§ **Source extract**:
---

SAN DIEGO COUNTY'S PERFORMANCE METRICS INITIATIVE


Measuring What Matters: County Launches Key Performance Indicators | News | San Diego County News Center

PROMISE AND GAPS IN SYSTEMS ENGINEERING FUNDAMENTALS

BLUF (Bottom Line Up Front): San Diego County's new framework of 26 Key Performance Indicators represents progress toward data-driven governance but exhibits critical deficiencies in systems engineering fundamentals—including missing baselines, incomplete metric definitions, absent verification protocols, and inadequate stakeholder validation. While aligned with strategic priorities, the framework requires substantial technical maturation to achieve its stated objectives.

INTRODUCTION

San Diego County announced January 13, 2025, implementation of 26 Key Performance Indicators designed to measure organizational effectiveness across five strategic initiatives: community, empower, equity, justice, and sustainability[1]. The initiative consolidates previously fragmented performance data into a unified public measurement framework.

From a systems engineering perspective, effective KPI frameworks must satisfy specific requirements: clear definition of success criteria, measurable metrics with defined collection methods, achievable targets, mission relevance, and time-bound milestones[2][3]. This analysis evaluates the County's framework against these established principles and identifies gaps requiring remediation.

CRITICAL DEFICIENCIES IN KPI FRAMEWORK

Incomplete Baseline Definitions

The County's published KPIs demonstrate inconsistent baseline establishment. The Small-Local Contract Spend KPI (18% current state) and Employee Engagement KPI (86% engagement rate from biennial surveys) provide clear starting points[1]. However, critical baselines are missing:

Greenhouse Gas Emission KPI: Specifies "at least 1% each year" reduction target but provides no current emission levels, baseline year, measurement methodology, or scope definition (Scope 1, 2, or 3 emissions)[1]. This violates fundamental requirements for measurable objectives in systems engineering management standards[4].

---

§ **Set tasks**:
**A.** Name the five strategic initiatives listed in the KPI analysis.
**B.** In the KPI analysis, what engagement rate does the Employee Engagement KPI show?
**C.** Copy the KPI analysis from "The County's published" to "engineering management standards[4].".

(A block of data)
---

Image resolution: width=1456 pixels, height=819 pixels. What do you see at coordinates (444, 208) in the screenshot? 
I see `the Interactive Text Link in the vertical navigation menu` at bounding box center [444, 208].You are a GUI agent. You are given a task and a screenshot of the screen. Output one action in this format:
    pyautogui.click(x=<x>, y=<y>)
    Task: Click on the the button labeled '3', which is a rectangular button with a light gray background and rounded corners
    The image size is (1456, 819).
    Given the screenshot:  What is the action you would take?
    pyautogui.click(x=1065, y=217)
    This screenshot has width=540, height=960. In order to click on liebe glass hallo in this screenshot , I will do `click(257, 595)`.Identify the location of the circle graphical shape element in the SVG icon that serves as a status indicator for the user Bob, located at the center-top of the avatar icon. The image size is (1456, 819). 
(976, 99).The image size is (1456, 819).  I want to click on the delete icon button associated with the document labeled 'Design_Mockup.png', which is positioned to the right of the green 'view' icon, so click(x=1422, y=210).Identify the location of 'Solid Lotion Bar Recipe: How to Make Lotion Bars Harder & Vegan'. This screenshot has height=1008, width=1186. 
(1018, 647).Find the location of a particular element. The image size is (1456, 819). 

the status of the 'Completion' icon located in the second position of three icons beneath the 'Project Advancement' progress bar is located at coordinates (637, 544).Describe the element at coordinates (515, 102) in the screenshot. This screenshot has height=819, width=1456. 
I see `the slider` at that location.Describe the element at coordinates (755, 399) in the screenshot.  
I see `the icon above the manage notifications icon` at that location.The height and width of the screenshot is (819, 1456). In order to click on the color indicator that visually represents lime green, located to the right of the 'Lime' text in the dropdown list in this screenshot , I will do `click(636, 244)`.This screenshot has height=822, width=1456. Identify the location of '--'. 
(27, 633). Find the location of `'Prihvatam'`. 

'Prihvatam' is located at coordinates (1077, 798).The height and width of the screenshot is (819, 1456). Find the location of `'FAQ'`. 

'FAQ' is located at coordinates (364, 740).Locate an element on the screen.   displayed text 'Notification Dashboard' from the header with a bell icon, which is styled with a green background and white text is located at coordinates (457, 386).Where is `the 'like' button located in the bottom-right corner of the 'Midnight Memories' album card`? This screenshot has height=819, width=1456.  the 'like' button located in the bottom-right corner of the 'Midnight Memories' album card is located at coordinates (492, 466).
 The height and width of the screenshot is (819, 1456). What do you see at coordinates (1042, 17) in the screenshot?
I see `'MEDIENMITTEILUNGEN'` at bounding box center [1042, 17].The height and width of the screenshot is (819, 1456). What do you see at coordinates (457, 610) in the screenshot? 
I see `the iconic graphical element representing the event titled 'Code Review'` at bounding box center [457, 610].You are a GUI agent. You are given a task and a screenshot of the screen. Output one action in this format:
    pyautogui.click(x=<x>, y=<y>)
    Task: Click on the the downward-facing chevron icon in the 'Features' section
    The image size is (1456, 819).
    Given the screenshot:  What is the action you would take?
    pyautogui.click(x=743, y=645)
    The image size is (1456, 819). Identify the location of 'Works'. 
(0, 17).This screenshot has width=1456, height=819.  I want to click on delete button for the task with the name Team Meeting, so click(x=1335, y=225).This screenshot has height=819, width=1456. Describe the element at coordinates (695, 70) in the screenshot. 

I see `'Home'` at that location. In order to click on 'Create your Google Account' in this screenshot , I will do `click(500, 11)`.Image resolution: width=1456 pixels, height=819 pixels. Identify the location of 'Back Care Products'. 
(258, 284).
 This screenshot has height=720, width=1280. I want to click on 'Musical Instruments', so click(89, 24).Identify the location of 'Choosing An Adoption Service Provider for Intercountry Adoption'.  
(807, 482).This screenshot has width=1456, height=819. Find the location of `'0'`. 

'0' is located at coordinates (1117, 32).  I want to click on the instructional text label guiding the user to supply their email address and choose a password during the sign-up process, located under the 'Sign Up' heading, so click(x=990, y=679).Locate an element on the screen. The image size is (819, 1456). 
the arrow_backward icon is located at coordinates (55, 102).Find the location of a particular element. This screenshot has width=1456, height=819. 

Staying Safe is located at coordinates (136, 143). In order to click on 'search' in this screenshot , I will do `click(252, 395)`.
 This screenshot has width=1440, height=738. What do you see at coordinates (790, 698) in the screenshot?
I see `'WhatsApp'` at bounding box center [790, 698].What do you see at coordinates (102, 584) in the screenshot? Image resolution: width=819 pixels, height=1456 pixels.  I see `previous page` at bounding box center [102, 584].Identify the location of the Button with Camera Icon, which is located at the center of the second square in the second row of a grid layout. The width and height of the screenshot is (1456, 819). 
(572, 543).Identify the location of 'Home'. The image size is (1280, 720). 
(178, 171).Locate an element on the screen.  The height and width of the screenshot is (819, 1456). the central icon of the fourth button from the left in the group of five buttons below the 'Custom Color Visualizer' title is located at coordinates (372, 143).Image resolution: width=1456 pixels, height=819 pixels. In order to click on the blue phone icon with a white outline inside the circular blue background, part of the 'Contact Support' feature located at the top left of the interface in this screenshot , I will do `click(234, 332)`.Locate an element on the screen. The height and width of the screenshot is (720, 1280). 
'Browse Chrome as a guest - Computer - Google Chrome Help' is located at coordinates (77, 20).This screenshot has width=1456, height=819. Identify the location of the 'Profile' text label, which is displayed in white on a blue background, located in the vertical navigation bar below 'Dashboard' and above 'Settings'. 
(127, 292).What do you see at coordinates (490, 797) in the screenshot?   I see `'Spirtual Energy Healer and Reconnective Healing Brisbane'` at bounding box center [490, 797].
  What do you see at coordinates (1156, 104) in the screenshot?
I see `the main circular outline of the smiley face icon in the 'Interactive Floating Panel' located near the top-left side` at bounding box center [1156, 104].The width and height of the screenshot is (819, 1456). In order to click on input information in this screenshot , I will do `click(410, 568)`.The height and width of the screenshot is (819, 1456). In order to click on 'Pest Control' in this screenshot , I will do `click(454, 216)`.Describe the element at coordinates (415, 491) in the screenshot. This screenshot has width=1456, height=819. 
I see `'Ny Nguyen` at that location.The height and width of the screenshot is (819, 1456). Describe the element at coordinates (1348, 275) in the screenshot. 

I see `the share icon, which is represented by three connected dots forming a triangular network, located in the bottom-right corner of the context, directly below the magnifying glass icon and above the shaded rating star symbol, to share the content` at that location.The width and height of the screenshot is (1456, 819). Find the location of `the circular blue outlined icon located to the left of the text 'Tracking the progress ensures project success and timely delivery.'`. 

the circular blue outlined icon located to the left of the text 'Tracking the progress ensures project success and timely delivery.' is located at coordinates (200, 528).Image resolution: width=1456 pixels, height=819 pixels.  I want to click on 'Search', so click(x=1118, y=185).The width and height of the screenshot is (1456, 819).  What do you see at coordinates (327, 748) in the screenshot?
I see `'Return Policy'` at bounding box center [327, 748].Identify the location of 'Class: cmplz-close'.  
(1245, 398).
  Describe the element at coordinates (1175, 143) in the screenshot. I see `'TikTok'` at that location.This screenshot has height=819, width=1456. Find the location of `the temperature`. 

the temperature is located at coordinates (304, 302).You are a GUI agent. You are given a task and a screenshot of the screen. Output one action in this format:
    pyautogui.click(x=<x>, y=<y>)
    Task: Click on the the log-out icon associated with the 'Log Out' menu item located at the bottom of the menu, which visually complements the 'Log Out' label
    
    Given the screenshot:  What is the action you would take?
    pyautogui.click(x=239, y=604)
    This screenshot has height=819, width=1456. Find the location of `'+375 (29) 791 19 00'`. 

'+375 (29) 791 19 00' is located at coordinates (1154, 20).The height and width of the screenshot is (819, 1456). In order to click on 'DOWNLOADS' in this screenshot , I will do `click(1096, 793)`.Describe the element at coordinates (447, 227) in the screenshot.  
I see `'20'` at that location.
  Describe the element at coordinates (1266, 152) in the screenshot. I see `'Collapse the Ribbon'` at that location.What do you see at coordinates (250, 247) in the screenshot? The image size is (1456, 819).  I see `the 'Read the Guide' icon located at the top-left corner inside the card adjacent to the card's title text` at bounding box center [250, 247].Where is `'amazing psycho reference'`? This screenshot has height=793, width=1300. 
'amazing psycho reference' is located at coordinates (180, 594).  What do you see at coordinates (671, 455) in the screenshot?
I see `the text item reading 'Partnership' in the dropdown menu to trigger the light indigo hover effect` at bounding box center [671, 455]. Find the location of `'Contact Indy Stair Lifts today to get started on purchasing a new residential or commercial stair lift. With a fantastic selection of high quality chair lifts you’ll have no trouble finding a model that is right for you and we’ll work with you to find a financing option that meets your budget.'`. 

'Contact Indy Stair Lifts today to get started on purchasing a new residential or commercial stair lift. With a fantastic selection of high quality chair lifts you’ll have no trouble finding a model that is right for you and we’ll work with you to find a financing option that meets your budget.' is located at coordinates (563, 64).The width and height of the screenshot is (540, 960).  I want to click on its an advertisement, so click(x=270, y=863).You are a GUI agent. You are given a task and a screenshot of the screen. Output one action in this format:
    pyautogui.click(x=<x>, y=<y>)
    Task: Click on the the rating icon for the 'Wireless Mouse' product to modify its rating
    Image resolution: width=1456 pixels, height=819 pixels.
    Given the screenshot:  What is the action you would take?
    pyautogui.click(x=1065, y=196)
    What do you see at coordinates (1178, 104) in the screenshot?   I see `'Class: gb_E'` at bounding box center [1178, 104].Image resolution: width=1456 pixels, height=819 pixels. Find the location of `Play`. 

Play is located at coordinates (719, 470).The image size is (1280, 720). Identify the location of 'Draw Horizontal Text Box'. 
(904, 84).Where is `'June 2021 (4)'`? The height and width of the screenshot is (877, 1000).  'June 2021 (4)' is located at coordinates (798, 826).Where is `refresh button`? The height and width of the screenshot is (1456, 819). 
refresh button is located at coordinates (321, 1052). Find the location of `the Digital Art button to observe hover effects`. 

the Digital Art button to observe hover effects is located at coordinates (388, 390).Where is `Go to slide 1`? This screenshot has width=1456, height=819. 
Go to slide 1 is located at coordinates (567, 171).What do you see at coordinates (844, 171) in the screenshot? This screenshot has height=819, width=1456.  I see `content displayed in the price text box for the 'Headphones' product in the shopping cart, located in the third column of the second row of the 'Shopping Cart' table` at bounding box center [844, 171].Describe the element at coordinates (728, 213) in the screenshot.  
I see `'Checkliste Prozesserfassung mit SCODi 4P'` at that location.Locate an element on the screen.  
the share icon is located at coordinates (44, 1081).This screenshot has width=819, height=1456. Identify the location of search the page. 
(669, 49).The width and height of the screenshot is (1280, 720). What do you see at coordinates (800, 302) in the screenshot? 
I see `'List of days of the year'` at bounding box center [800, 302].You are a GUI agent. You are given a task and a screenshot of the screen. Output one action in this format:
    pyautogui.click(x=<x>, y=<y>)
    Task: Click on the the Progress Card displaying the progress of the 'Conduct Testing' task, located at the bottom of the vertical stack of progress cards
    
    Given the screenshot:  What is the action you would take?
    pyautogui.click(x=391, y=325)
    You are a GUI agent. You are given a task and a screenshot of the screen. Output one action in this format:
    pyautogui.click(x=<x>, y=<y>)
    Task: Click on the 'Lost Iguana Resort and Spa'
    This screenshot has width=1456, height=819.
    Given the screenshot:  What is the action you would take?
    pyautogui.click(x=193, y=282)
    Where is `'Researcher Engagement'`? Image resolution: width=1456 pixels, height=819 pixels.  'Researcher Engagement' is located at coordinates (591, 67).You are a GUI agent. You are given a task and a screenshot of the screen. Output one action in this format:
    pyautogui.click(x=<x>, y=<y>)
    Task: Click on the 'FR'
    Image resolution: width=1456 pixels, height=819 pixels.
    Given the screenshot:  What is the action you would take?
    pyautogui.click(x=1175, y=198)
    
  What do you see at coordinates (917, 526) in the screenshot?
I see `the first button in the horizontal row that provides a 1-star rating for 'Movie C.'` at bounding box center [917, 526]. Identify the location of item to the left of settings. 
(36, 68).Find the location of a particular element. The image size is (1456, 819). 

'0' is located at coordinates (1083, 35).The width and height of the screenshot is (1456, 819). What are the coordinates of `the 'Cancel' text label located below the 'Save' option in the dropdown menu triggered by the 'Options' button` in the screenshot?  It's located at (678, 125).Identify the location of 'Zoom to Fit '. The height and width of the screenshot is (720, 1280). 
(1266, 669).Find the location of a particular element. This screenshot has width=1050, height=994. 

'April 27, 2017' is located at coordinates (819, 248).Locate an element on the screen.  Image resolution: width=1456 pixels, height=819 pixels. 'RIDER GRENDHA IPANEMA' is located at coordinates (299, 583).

---

§ **Set of answers**:
**A.** Community, empower, equity, justice, and sustainability.

**B.** 86%, from biennial surveys.

**C.**
The County's published KPIs demonstrate inconsistent baseline establishment. The Small-Local Contract Spend KPI (18% current state) and Employee Engagement KPI (86% engagement rate from biennial surveys) provide clear starting points[1]. However, critical baselines are missing:

Greenhouse Gas Emission KPI: Specifies "at least 1% each year" reduction target but provides no current emission levels, baseline year, measurement methodology, or scope definition (Scope 1, 2, or 3 emissions)[1]. This violates fundamental requirements for measurable objectives in systems engineering management standards[4].